YOUR TASK:
Find the string "will" in the entries and copy each line that has it.

INFORMATION PROVIDED Start Marker

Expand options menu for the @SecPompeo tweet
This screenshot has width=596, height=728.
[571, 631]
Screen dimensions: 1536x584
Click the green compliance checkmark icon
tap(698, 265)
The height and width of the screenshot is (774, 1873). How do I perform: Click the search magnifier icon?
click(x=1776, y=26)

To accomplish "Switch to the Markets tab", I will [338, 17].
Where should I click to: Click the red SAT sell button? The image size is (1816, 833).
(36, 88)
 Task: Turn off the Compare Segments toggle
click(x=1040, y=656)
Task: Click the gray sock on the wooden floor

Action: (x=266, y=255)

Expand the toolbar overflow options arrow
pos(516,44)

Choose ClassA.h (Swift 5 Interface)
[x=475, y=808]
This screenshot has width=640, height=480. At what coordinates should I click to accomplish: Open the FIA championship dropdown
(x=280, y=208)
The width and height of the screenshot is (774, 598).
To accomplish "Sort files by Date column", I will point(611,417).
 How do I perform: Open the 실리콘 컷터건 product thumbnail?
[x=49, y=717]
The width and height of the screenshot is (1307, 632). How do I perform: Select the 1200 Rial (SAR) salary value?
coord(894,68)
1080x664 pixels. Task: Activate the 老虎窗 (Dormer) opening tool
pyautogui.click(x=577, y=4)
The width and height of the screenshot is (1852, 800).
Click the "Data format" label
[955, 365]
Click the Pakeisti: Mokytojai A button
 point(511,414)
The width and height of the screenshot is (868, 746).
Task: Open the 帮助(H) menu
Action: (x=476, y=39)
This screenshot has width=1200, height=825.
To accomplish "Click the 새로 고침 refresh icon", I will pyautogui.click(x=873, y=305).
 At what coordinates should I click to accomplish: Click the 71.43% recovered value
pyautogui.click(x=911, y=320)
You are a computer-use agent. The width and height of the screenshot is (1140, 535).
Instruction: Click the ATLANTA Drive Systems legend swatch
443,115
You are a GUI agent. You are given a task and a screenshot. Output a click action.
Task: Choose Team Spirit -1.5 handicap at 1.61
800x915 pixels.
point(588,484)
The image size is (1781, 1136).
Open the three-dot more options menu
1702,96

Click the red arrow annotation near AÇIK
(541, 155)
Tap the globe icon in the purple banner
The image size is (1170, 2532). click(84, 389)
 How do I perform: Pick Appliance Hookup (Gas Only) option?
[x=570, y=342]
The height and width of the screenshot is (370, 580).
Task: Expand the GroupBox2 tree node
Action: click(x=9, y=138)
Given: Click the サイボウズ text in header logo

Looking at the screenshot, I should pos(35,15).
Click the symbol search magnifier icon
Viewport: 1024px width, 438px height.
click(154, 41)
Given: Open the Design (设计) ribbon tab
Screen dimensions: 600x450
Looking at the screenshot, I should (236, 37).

INFORMATION PROVIDED End Marker

REPLY TO THE EXERCISE:
To accomplish "Switch to the Markets tab", I will [338, 17].
To accomplish "Sort files by Date column", I will point(611,417).
To accomplish "Click the 새로 고침 refresh icon", I will pyautogui.click(x=873, y=305).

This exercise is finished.